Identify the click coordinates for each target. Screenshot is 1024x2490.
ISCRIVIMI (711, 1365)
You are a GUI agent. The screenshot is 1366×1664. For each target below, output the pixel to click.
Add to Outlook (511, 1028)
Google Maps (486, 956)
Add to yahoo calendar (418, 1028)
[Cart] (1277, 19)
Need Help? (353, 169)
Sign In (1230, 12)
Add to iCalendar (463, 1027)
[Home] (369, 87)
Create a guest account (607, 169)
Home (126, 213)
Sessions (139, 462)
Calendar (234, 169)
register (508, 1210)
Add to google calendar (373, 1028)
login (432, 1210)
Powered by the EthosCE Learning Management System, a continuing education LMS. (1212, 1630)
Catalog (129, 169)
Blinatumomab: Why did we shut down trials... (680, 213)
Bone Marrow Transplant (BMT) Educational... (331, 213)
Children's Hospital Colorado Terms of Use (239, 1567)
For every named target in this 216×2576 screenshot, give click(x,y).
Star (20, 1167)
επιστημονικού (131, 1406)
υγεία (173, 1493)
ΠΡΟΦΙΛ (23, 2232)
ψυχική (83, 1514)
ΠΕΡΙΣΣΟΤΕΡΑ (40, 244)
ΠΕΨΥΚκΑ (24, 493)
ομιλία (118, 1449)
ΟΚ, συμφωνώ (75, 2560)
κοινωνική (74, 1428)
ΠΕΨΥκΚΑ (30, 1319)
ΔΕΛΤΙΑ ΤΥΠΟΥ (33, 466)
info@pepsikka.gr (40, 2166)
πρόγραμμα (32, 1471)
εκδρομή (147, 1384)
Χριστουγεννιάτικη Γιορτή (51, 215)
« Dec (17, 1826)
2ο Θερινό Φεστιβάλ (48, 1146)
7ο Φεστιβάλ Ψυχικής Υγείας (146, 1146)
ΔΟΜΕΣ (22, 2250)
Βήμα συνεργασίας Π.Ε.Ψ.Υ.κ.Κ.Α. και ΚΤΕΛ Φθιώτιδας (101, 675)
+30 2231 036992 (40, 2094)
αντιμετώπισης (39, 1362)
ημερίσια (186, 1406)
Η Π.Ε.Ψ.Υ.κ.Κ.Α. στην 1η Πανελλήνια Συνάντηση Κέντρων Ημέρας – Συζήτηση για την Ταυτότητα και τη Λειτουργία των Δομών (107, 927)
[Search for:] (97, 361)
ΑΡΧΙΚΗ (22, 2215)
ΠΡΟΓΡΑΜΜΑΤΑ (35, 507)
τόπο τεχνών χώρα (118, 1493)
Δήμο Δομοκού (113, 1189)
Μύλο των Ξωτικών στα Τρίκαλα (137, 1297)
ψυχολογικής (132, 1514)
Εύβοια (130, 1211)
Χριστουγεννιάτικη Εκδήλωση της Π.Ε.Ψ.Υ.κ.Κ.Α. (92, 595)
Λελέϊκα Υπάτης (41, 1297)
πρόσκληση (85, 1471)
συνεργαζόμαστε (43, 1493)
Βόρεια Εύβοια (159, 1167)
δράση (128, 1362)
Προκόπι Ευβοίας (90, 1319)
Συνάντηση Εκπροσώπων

• **What is needed**
Copy out all of the records above word for word, keeping every line unchanged.

• **Task answer**
Identify the click coordinates for each target. Screenshot is 1024x2490.
ISCRIVIMI (711, 1365)
You are a GUI agent. The screenshot is 1366×1664. For each target below, output the pixel to click.
Add to Outlook (511, 1028)
Google Maps (486, 956)
Add to yahoo calendar (418, 1028)
[Cart] (1277, 19)
Need Help? (353, 169)
Sign In (1230, 12)
Add to iCalendar (463, 1027)
[Home] (369, 87)
Create a guest account (607, 169)
Home (126, 213)
Sessions (139, 462)
Calendar (234, 169)
register (508, 1210)
Add to google calendar (373, 1028)
login (432, 1210)
Powered by the EthosCE Learning Management System, a continuing education LMS. (1212, 1630)
Catalog (129, 169)
Blinatumomab: Why did we shut down trials... (680, 213)
Bone Marrow Transplant (BMT) Educational... (331, 213)
Children's Hospital Colorado Terms of Use (239, 1567)
For every named target in this 216×2576 screenshot, give click(x,y).
Star (20, 1167)
επιστημονικού (131, 1406)
υγεία (173, 1493)
ΠΡΟΦΙΛ (23, 2232)
ψυχική (83, 1514)
ΠΕΡΙΣΣΟΤΕΡΑ (40, 244)
ΠΕΨΥΚκΑ (24, 493)
ομιλία (118, 1449)
ΟΚ, συμφωνώ (75, 2560)
κοινωνική (74, 1428)
ΠΕΨΥκΚΑ (30, 1319)
ΔΕΛΤΙΑ ΤΥΠΟΥ (33, 466)
info@pepsikka.gr (40, 2166)
πρόγραμμα (32, 1471)
εκδρομή (147, 1384)
Χριστουγεννιάτικη Γιορτή (51, 215)
« Dec (17, 1826)
2ο Θερινό Φεστιβάλ (48, 1146)
7ο Φεστιβάλ Ψυχικής Υγείας (146, 1146)
ΔΟΜΕΣ (22, 2250)
Βήμα συνεργασίας Π.Ε.Ψ.Υ.κ.Κ.Α. και ΚΤΕΛ Φθιώτιδας (101, 675)
+30 2231 036992 (40, 2094)
αντιμετώπισης (39, 1362)
ημερίσια (186, 1406)
Η Π.Ε.Ψ.Υ.κ.Κ.Α. στην 1η Πανελλήνια Συνάντηση Κέντρων Ημέρας – Συζήτηση για την Ταυτότητα και τη Λειτουργία των Δομών (107, 927)
[Search for:] (97, 361)
ΑΡΧΙΚΗ (22, 2215)
ΠΡΟΓΡΑΜΜΑΤΑ (35, 507)
τόπο τεχνών χώρα (118, 1493)
Δήμο Δομοκού (113, 1189)
Μύλο των Ξωτικών στα Τρίκαλα (137, 1297)
ψυχολογικής (132, 1514)
Εύβοια (130, 1211)
Χριστουγεννιάτικη Εκδήλωση της Π.Ε.Ψ.Υ.κ.Κ.Α. (92, 595)
Λελέϊκα Υπάτης (41, 1297)
πρόσκληση (85, 1471)
συνεργαζόμαστε (43, 1493)
Βόρεια Εύβοια (159, 1167)
δράση (128, 1362)
Προκόπι Ευβοίας (90, 1319)
Συνάντηση Εκπροσώπων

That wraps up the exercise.